Теперь Овчинникову уже всецело захотелось побывать на этой станции, вспомнить молодость, щедро в память деда навезти всего, и он накупил диафильмов, связанных не только с пчеловодством, но и с историей, и с минувшей войной, накупил и книг, присоединил к ним свои, сделав на титульном листе надпись: «В библиотеку пчеловодческой опытной станции имени Овчинникова от автора — внука К. К. Овчинникова», дал телеграмму о своем выезде, сел в поезд, а утром было и Угланово, ныне уже не маленькая, затерянная в российских полях станция, а с вокзалом, правда небольшим, но были в нем и газетный, и аптекарский киоски, и ресторан, еще закрытые в этот ранний час. Поезд стоял уже не две минуты, а шесть, проводник помог выгрузить несколько пачек книг, и почти сейчас же подошел вежливый молодой человек, отрекомендовался сотрудником пчеловодческой станции Савиным, сказал: «Для нас большая честь ваш приезд», и Овчинникову захотелось ответить: «Ну, не очень-то большая честь... внук — это все-таки не дед, а я только внук».
— У нас своей машины нет, — сказал Савин. — Но в райкоме, как только мы назвали ваше имя, предоставили.
И по другую сторону станции стоял выкрашенный в мутную зеленоватую краску повидавший виды вездеход, дорога была уже не проселочная, а грейдерная, потом наплыли видения молодых лет, наплыл сосновый мачтовый лес, за ним поля, был июнь, цвела гречиха, навстречу широкой волной шел ее нежный запах, вся земля вокруг, казалось, медоносила от этого запаха, а июнь гудел, словно вместе с цветущей волной шло и гудение пчел или самой природы в торжестве ее созревающих сил.
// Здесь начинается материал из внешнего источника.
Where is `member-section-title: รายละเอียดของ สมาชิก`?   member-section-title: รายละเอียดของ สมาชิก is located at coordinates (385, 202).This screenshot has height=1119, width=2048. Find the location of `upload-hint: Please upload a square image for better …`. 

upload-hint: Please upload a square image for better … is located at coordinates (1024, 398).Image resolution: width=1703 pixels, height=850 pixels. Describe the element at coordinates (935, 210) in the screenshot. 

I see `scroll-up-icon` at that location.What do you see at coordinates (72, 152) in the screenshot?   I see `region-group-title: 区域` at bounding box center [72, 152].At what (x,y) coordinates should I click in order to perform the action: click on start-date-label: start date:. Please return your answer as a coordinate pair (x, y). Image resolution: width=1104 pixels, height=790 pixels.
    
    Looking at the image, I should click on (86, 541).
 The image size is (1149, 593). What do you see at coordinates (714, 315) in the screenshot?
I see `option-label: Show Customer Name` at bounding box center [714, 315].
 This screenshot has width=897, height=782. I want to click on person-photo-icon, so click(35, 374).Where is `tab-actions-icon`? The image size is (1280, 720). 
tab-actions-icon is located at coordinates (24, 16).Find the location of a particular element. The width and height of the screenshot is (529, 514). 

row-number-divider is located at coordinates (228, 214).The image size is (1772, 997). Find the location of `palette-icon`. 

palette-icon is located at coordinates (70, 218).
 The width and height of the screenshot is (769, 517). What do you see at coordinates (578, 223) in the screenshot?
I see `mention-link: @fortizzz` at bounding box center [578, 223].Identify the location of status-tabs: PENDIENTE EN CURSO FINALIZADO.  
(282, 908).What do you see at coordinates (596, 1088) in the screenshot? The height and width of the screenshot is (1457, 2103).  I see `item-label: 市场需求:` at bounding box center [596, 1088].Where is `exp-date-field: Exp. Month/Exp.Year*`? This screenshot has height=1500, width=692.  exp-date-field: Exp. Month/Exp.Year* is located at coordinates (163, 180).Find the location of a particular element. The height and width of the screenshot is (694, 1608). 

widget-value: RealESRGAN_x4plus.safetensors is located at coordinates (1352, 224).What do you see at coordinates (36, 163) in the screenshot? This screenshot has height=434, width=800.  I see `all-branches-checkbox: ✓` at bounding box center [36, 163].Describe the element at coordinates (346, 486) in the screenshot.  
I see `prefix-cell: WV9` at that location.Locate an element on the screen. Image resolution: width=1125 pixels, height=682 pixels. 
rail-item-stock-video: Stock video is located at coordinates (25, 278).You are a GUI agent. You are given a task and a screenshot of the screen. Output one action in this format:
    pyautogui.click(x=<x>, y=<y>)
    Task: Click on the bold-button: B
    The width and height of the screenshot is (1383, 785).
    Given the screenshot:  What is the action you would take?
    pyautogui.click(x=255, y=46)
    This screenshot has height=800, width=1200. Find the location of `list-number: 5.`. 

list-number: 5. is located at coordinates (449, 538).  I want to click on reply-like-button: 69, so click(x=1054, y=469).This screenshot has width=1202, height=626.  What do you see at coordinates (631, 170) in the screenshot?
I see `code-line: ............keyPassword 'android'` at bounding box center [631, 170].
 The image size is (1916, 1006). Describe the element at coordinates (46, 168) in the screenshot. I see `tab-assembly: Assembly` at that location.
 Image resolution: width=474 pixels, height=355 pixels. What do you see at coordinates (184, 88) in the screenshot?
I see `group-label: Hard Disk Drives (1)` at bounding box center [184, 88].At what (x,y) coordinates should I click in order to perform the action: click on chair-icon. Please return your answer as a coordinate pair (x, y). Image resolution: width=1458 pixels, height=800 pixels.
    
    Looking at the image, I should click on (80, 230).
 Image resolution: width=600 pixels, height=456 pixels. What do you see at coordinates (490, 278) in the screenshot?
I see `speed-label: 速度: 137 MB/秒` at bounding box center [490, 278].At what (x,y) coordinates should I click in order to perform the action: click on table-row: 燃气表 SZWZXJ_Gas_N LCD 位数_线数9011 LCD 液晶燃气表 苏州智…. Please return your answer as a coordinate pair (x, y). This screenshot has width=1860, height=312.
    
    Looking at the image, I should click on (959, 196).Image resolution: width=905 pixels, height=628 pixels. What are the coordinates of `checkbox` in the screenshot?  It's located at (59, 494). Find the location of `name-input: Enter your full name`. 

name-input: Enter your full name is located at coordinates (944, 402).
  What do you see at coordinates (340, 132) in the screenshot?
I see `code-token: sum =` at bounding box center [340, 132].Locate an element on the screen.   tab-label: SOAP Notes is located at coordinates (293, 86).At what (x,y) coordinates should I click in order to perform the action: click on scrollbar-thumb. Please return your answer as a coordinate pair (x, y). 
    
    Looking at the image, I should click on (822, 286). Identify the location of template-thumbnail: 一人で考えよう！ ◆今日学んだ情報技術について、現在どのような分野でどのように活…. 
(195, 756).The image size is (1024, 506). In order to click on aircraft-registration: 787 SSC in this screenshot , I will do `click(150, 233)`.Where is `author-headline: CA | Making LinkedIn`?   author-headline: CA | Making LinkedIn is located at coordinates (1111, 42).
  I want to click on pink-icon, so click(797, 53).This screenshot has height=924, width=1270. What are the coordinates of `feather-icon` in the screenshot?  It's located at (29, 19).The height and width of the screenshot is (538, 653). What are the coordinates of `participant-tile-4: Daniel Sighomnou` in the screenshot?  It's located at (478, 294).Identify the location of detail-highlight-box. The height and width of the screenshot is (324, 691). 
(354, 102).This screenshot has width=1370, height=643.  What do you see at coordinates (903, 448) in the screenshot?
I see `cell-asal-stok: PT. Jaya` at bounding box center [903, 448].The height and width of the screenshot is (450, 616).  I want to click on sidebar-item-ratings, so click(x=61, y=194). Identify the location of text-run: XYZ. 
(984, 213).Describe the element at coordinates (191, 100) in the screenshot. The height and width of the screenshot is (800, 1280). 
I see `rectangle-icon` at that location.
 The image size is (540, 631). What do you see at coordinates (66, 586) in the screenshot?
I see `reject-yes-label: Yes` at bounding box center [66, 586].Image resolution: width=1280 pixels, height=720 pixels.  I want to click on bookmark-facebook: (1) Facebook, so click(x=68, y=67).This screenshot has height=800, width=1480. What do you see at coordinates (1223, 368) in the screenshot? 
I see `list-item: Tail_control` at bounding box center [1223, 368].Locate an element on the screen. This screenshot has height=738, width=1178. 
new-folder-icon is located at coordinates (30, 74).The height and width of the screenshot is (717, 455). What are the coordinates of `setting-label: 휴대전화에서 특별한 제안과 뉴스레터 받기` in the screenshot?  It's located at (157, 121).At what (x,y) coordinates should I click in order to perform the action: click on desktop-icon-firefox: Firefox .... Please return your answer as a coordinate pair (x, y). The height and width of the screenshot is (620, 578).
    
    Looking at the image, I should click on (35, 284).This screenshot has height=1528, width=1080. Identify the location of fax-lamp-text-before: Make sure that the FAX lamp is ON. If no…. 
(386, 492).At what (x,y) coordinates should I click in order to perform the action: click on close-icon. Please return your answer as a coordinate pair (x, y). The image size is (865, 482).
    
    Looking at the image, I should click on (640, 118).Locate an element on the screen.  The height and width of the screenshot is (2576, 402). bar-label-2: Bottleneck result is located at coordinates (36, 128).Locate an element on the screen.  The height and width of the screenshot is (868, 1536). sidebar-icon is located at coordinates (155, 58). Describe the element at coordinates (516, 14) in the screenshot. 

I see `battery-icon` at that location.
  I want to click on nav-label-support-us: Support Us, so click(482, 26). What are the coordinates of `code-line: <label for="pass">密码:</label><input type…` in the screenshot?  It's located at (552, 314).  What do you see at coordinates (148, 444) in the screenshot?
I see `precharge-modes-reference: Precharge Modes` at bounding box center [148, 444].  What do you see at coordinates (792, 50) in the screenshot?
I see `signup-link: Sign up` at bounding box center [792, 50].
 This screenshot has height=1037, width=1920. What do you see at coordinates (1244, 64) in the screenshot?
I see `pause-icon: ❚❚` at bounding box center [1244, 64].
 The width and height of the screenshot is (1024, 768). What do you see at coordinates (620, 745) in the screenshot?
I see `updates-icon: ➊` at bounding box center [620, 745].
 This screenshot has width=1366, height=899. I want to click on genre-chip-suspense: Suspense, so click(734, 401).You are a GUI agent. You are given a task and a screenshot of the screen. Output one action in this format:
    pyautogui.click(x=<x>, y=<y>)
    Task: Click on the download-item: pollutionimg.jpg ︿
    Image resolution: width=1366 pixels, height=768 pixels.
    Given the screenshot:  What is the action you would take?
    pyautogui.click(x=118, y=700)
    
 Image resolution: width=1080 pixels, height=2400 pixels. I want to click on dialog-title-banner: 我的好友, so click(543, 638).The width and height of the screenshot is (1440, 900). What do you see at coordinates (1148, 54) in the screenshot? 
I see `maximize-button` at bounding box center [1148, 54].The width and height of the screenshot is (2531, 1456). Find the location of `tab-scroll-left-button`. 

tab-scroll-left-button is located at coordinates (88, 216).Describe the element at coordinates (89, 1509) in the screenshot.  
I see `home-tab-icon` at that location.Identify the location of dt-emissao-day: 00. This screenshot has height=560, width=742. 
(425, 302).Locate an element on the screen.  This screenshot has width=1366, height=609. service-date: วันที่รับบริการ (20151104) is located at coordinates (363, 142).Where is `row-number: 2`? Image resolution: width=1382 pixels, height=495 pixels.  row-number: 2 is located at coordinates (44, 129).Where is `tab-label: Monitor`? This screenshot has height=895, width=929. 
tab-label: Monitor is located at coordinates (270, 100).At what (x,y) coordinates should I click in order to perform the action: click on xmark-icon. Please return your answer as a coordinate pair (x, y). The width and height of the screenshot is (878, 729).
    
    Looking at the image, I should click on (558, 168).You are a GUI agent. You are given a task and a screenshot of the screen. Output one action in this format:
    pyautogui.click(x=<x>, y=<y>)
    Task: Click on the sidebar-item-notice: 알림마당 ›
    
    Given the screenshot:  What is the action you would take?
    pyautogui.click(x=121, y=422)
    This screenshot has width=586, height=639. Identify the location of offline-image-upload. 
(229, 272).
На пчеловодческой станции Овчинникова встретили почтительно, с благодарностью приняли книги и диафильмы, оказалась и совсем еще юная библиотекарша, девушка в очках, несколько возвышенно сказавшая:
— Я ваши книги читала. А книги Константина Ксенофонтовича у нас в особом шкафу хранятся, присоединим к ним теперь и ваши книги.
Потом Овчинников сидел в кабинете директора станции, краснощекого русачка Елистратова, влюбленного в свое дело и как бы всего пропахшего и гречихой, и медом, и всем тем, что составляло существо этого цветущего мира.
— Вы когда же в последний раз побывали здесь? — поинтересовался Елистратов.
Овчинников задумался.
— Пятьдесят один годик назад... полвека с гаком, как говорится.
— Порядочно, — признал Елистратов. — Конечно, станция наша уже не та... есть и хорошая лаборатория, и свои печатные труды.
А в конференц-зале, где обычно происходили лекции с показом диафильмов, рядом с портретом знаменитого пчеловода Прокоповича висел большой портрет деда — Константина Ксенофонтовича Овчинникова.
— Позднее покажу вам наше хозяйство, — пообещал Елистратов. — А кабинет Константина Ксенофонтовича мы сохранили в том виде, в каком он был при нем.
И тоже как видение молодости возник кабинет деда с образцами сотов, ацетиленовой лампой и портретом Метерлинка в рамке, только никто не допросил на этот раз: «Чем дышишь?», а если бы и задали такой вопрос, пришлось бы ответить: «Пишу книги помаленьку», но надеяться: «Поживем — увидим» — было уже поздно...
— Вы сейчас, наверно, заняты, а я поброжу немного, — сказал Овчинников. — Столько всколыхнулось во мне всякого...
— Хотите, с вами наш сотрудник пойдет? — предложил Елистратов.
— Нет, лучше побуду один.
— А если на пасеку заглянете, захватите эту шляпу, — и Елистратов дал ему большую соломенную шляпу с сеткой. — Кстати, вы на вашего деда очень похожи, если судить по портрету.
И вправду, и высокой фигурой, и орлиным тонким носом, и седыми волосами вокруг начинавшейся лысины походил он, наверно, на Константина Ксенофонтовича.
Овчинников вышел из здания станции, широкий простор полей открылся вскоре перед ним, солнце уже высоко поднялось, и звенящий и гудящий мир снова возник в жаркой своей прелести.
Овчинников пошел по дороге, справа голубели ульи пасеки, и он сменил свой берет на шляпу с сеткой и вошел в снующее, озабоченное пчелиное царство. А возле одного из ульев стоял старик с красноватым, словно дубленым лицом и ватной белой бородой, сквозь которую просвечивал розовый подбородок, доставал из улья рамку, пчелы ползали по его рукам и лицу, но он не смахивал их, а лишь как бы отодвигал в сторону по временам.